[Dataset excerpts Boundary: Start]

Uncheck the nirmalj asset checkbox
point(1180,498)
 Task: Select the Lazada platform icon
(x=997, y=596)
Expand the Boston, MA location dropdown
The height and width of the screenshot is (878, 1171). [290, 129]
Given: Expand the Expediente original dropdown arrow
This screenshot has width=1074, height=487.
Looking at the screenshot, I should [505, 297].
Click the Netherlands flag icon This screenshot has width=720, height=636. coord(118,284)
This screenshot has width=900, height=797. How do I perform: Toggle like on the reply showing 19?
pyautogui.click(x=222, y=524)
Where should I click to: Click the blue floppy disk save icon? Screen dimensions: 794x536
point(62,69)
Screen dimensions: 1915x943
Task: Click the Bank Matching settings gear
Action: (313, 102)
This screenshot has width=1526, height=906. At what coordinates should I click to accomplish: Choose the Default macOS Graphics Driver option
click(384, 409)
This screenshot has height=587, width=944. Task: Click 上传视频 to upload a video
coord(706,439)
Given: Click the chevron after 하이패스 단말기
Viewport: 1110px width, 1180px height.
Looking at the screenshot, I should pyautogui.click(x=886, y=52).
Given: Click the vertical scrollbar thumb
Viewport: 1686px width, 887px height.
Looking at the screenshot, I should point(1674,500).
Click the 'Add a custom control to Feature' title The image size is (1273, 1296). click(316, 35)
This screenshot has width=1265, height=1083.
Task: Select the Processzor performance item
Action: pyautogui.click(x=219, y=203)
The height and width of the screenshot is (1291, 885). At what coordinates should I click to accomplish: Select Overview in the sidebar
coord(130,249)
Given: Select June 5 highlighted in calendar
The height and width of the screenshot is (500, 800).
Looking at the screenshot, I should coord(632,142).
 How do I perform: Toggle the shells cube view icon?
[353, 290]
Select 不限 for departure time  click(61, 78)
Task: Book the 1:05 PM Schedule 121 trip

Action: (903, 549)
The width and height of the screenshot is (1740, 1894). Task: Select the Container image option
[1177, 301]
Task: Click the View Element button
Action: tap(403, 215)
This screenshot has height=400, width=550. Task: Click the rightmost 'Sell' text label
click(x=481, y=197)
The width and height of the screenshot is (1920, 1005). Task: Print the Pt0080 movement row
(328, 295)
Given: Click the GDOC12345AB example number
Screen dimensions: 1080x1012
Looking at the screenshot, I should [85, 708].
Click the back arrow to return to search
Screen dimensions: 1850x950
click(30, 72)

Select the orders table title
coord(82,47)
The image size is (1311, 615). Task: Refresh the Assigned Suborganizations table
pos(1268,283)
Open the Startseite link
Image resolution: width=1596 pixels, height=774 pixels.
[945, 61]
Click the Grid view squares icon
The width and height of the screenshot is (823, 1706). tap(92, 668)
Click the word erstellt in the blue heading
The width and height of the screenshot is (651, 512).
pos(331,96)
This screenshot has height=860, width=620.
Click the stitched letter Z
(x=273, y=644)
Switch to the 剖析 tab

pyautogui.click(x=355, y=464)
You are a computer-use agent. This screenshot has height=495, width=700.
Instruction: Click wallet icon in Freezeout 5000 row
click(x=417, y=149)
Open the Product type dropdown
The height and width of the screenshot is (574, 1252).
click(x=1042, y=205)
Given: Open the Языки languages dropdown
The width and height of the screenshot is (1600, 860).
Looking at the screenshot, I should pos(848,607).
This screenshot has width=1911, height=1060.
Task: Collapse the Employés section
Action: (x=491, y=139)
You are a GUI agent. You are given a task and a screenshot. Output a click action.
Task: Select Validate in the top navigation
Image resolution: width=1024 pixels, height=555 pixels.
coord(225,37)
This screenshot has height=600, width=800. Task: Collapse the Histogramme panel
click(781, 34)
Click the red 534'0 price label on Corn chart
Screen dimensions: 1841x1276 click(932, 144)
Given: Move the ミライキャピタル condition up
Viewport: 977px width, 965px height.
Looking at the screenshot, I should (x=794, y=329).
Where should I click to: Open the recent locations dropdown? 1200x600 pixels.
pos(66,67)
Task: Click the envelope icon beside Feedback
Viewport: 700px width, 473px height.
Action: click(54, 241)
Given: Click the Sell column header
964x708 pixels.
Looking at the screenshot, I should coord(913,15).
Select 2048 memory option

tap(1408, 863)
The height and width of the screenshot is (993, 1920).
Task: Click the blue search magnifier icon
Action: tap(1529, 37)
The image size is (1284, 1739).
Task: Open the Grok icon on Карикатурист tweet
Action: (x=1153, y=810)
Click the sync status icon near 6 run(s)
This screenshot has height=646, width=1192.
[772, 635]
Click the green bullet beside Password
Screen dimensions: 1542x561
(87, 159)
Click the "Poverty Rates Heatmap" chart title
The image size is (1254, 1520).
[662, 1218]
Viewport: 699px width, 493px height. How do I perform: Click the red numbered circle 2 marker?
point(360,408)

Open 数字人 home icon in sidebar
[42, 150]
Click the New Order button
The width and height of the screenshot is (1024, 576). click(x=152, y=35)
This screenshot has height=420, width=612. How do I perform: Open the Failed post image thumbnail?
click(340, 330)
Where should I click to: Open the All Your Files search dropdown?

[Dataset excerpts Boundary: End]

> The problem:
Each line of the data above should appear again in your answer, exactly as given.

> Task solution:
Uncheck the nirmalj asset checkbox
point(1180,498)
 Task: Select the Lazada platform icon
(x=997, y=596)
Expand the Boston, MA location dropdown
The height and width of the screenshot is (878, 1171). [290, 129]
Given: Expand the Expediente original dropdown arrow
This screenshot has width=1074, height=487.
Looking at the screenshot, I should [505, 297].
Click the Netherlands flag icon This screenshot has width=720, height=636. coord(118,284)
This screenshot has width=900, height=797. How do I perform: Toggle like on the reply showing 19?
pyautogui.click(x=222, y=524)
Where should I click to: Click the blue floppy disk save icon? Screen dimensions: 794x536
point(62,69)
Screen dimensions: 1915x943
Task: Click the Bank Matching settings gear
Action: (313, 102)
This screenshot has width=1526, height=906. At what coordinates should I click to accomplish: Choose the Default macOS Graphics Driver option
click(384, 409)
This screenshot has height=587, width=944. Task: Click 上传视频 to upload a video
coord(706,439)
Given: Click the chevron after 하이패스 단말기
Viewport: 1110px width, 1180px height.
Looking at the screenshot, I should pyautogui.click(x=886, y=52).
Given: Click the vertical scrollbar thumb
Viewport: 1686px width, 887px height.
Looking at the screenshot, I should point(1674,500).
Click the 'Add a custom control to Feature' title The image size is (1273, 1296). click(316, 35)
This screenshot has width=1265, height=1083.
Task: Select the Processzor performance item
Action: pyautogui.click(x=219, y=203)
The height and width of the screenshot is (1291, 885). At what coordinates should I click to accomplish: Select Overview in the sidebar
coord(130,249)
Given: Select June 5 highlighted in calendar
The height and width of the screenshot is (500, 800).
Looking at the screenshot, I should coord(632,142).
 How do I perform: Toggle the shells cube view icon?
[353, 290]
Select 不限 for departure time  click(61, 78)
Task: Book the 1:05 PM Schedule 121 trip

Action: (903, 549)
The width and height of the screenshot is (1740, 1894). Task: Select the Container image option
[1177, 301]
Task: Click the View Element button
Action: tap(403, 215)
This screenshot has height=400, width=550. Task: Click the rightmost 'Sell' text label
click(x=481, y=197)
The width and height of the screenshot is (1920, 1005). Task: Print the Pt0080 movement row
(328, 295)
Given: Click the GDOC12345AB example number
Screen dimensions: 1080x1012
Looking at the screenshot, I should [85, 708].
Click the back arrow to return to search
Screen dimensions: 1850x950
click(30, 72)

Select the orders table title
coord(82,47)
The image size is (1311, 615). Task: Refresh the Assigned Suborganizations table
pos(1268,283)
Open the Startseite link
Image resolution: width=1596 pixels, height=774 pixels.
[945, 61]
Click the Grid view squares icon
The width and height of the screenshot is (823, 1706). tap(92, 668)
Click the word erstellt in the blue heading
The width and height of the screenshot is (651, 512).
pos(331,96)
This screenshot has height=860, width=620.
Click the stitched letter Z
(x=273, y=644)
Switch to the 剖析 tab

pyautogui.click(x=355, y=464)
You are a computer-use agent. This screenshot has height=495, width=700.
Instruction: Click wallet icon in Freezeout 5000 row
click(x=417, y=149)
Open the Product type dropdown
The height and width of the screenshot is (574, 1252).
click(x=1042, y=205)
Given: Open the Языки languages dropdown
The width and height of the screenshot is (1600, 860).
Looking at the screenshot, I should pos(848,607).
This screenshot has width=1911, height=1060.
Task: Collapse the Employés section
Action: (x=491, y=139)
You are a GUI agent. You are given a task and a screenshot. Output a click action.
Task: Select Validate in the top navigation
Image resolution: width=1024 pixels, height=555 pixels.
coord(225,37)
This screenshot has height=600, width=800. Task: Collapse the Histogramme panel
click(781, 34)
Click the red 534'0 price label on Corn chart
Screen dimensions: 1841x1276 click(932, 144)
Given: Move the ミライキャピタル condition up
Viewport: 977px width, 965px height.
Looking at the screenshot, I should (x=794, y=329).
Where should I click to: Open the recent locations dropdown? 1200x600 pixels.
pos(66,67)
Task: Click the envelope icon beside Feedback
Viewport: 700px width, 473px height.
Action: click(54, 241)
Given: Click the Sell column header
964x708 pixels.
Looking at the screenshot, I should coord(913,15).
Select 2048 memory option

tap(1408, 863)
The height and width of the screenshot is (993, 1920).
Task: Click the blue search magnifier icon
Action: tap(1529, 37)
The image size is (1284, 1739).
Task: Open the Grok icon on Карикатурист tweet
Action: (x=1153, y=810)
Click the sync status icon near 6 run(s)
This screenshot has height=646, width=1192.
[772, 635]
Click the green bullet beside Password
Screen dimensions: 1542x561
(87, 159)
Click the "Poverty Rates Heatmap" chart title
The image size is (1254, 1520).
[662, 1218]
Viewport: 699px width, 493px height. How do I perform: Click the red numbered circle 2 marker?
point(360,408)

Open 数字人 home icon in sidebar
[42, 150]
Click the New Order button
The width and height of the screenshot is (1024, 576). click(x=152, y=35)
This screenshot has height=420, width=612. How do I perform: Open the Failed post image thumbnail?
click(340, 330)
Where should I click to: Open the All Your Files search dropdown?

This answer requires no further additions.